Il film, presentato in anteprima al Torino Film Festival, nasce dalla collaborazione tra il regista Michele Mally, lo sceneggiatore Matteo Moneta e numerosi esperti, tra cui Evelina Christillin, presidente della Fondazione Museo delle Antichità Egizie, e Christian Greco, direttore del museo. Un progetto che amplia e rafforza il valore culturale e scientifico di questa istituzione.
La musica di Remo Anzovino dà voce al passato
Il documentario non si limita alle immagini: la colonna sonora originale di Remo Anzovino, eseguita dall’Orchestra Sinfonica Accademia Naonis sotto la direzione di Valter Sivilotti, aggiunge un livello di profondità emotiva. La musica si intreccia con le immagini, creando atmosfere che accompagnano ogni scoperta, ogni dettaglio delle opere.

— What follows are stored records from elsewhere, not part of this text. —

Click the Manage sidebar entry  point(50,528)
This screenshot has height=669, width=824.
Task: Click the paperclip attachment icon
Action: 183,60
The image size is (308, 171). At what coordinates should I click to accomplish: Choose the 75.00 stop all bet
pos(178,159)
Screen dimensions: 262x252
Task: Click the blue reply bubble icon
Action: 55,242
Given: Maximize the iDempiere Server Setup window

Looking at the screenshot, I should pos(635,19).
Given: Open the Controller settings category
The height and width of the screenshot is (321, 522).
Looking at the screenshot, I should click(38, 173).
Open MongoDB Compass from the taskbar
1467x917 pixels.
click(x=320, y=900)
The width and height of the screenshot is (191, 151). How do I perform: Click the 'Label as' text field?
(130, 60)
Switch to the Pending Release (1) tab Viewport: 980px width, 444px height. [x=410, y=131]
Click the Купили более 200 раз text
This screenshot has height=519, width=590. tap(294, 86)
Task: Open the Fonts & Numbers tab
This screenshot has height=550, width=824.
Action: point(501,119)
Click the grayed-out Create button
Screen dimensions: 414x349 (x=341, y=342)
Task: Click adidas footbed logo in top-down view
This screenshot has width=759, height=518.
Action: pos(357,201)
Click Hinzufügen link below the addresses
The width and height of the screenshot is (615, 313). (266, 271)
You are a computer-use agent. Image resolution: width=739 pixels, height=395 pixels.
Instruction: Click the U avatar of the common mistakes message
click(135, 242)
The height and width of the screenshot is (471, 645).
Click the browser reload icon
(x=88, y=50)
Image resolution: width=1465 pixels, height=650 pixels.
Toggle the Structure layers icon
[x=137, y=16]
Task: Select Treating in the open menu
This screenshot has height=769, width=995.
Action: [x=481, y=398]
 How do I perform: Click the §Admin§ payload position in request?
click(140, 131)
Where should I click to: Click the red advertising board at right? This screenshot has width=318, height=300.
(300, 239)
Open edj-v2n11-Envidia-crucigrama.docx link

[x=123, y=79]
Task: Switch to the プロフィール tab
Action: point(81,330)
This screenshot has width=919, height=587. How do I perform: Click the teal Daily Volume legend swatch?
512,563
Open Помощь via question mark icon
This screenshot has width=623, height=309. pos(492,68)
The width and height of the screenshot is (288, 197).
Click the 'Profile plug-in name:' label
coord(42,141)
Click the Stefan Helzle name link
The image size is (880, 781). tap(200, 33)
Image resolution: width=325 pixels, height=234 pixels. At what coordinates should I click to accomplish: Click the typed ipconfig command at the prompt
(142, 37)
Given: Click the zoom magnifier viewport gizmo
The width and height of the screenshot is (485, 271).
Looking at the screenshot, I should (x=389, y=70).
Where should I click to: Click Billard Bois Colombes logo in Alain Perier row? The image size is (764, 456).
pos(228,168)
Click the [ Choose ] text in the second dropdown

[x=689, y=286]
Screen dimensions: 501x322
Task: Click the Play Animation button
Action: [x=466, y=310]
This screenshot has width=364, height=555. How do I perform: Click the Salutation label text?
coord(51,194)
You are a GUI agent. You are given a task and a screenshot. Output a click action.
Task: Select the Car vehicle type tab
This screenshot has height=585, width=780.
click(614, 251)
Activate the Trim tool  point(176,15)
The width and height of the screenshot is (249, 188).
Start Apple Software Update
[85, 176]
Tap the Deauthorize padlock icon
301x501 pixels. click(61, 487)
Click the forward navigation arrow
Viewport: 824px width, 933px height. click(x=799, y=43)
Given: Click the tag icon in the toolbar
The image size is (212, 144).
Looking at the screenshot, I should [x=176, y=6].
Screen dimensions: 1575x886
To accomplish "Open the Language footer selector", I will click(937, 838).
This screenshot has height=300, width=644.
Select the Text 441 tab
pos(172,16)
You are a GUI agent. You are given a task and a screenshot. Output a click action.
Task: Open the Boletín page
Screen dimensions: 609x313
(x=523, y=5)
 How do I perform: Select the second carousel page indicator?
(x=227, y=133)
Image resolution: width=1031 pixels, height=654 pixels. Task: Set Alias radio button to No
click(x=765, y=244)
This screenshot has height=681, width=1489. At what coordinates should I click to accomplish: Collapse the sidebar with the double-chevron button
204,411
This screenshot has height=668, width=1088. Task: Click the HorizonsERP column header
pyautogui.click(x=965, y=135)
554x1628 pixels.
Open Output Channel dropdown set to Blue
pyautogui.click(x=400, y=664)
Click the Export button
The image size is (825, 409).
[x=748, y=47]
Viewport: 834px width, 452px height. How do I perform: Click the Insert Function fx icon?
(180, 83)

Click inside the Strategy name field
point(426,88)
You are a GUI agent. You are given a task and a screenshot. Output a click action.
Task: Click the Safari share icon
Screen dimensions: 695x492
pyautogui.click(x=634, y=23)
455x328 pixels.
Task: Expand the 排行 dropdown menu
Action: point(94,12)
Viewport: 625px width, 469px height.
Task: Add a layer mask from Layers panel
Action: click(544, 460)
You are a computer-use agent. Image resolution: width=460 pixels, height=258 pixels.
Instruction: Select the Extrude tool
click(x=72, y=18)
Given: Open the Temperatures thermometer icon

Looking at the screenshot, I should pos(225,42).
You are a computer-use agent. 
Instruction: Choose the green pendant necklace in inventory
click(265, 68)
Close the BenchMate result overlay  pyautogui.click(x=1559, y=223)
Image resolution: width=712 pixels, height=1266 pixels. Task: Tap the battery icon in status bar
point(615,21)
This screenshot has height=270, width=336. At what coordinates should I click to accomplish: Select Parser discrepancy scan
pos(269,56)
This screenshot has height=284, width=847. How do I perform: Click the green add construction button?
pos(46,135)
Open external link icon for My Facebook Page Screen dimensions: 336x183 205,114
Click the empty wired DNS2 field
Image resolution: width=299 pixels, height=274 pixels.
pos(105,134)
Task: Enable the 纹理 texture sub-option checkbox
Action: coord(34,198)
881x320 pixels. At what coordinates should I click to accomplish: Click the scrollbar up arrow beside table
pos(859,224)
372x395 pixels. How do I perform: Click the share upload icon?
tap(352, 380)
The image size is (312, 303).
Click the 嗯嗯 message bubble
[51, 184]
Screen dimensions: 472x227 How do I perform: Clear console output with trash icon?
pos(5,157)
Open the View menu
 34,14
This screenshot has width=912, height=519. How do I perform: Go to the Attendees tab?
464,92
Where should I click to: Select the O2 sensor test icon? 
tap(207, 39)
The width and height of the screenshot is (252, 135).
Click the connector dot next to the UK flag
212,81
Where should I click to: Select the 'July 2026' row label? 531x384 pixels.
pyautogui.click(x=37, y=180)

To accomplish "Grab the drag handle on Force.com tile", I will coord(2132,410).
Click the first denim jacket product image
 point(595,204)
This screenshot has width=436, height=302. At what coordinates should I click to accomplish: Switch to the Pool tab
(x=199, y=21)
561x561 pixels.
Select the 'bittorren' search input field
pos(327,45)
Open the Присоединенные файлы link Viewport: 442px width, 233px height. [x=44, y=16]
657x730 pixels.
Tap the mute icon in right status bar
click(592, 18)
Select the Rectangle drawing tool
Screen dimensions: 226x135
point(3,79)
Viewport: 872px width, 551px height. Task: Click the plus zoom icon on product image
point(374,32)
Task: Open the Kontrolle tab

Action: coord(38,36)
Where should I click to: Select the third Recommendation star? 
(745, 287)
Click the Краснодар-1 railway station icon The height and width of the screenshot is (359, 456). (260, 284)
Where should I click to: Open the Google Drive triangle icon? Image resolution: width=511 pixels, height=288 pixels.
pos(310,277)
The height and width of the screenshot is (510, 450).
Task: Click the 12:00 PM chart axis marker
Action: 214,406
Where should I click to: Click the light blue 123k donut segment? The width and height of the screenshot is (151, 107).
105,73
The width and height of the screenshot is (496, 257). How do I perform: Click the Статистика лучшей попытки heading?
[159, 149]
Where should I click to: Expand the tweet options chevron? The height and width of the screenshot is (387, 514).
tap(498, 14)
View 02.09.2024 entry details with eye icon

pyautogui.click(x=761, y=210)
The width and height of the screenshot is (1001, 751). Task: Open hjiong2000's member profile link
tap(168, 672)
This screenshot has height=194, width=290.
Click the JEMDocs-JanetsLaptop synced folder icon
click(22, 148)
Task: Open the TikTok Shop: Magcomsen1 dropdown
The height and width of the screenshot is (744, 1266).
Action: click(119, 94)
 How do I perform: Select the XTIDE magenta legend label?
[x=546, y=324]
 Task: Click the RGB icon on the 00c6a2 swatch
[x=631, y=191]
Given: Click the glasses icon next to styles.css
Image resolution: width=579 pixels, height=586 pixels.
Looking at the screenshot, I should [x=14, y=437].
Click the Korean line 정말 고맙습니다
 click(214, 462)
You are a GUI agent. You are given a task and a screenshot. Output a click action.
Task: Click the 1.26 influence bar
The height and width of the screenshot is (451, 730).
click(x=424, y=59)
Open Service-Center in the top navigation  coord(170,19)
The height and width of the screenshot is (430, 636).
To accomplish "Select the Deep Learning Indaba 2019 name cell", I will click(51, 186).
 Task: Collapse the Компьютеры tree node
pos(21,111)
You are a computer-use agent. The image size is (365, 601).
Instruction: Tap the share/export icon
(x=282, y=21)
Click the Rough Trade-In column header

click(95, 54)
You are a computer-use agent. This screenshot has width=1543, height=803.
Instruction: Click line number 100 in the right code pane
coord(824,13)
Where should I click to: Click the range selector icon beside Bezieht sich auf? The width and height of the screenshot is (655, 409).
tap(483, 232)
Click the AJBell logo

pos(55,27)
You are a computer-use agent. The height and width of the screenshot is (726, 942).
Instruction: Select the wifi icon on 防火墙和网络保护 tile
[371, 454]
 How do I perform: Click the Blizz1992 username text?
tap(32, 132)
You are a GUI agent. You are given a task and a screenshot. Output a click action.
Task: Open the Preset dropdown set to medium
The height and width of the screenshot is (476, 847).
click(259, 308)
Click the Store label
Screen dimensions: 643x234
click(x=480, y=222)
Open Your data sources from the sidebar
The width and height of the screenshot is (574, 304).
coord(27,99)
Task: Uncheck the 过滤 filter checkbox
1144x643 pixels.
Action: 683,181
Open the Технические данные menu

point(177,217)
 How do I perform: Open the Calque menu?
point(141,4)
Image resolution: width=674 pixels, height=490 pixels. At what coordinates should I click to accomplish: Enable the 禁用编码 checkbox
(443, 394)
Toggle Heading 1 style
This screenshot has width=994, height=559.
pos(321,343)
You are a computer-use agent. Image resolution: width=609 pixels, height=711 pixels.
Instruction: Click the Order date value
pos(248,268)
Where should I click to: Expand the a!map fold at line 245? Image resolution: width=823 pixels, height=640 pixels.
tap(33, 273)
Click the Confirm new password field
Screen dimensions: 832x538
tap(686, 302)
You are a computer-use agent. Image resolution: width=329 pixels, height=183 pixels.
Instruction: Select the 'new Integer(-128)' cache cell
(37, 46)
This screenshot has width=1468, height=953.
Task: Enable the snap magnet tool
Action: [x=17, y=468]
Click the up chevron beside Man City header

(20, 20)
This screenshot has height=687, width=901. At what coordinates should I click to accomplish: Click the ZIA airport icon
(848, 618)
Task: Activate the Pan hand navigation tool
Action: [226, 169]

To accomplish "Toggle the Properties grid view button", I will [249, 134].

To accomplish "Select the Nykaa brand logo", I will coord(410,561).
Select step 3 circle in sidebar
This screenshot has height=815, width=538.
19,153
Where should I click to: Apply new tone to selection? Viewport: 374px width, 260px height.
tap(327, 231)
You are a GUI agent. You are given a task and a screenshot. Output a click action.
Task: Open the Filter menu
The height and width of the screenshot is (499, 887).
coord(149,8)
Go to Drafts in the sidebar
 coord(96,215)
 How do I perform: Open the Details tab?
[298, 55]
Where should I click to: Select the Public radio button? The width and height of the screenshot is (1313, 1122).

Questa scelta sonora, parte della rassegna “La grande arte al cinema” per il 2024, trasforma il documentario in un’esperienza completa, che coinvolge lo spettatore a tutto tondo, rendendo il racconto ancora più coinvolgente.
Archeologia, mito e rituali funerari: il docu-film racconta tre storie
Il documentario si sviluppa su tre linee narrative. La prima segue le spedizioni archeologiche del museo, mostrando non solo i reperti ma anche i luoghi in Egitto dove sono stati trovati e le difficoltà affrontate per portarli a Torino.
La seconda narrazione si concentra sulla figura dell’architetto Kha, protagonista di un viaggio ultraterreno che svela i riti della mummificazione e il giudizio davanti a Osiride, cuore della religione egizia.
Infine, il terzo racconto resta all’interno del museo, esplorando gli oggetti che documentano l’evoluzione delle pratiche funerarie egizie. Si tratta di reperti unici, a volte sorprendenti, che parlano di morte ma anche di speranza nell’aldilà.
Questa trama intrecciata rende il documentario un viaggio ricco e variegato, capace di rivelare aspetti poco conosciuti di una civiltà millenaria.
L’interesse mostrato da Rai Arte conferma quanto il Museo Egizio continui a essere un punto di riferimento culturale, in Italia e nel mondo, capace di rinnovarsi e conquistare nuove generazioni.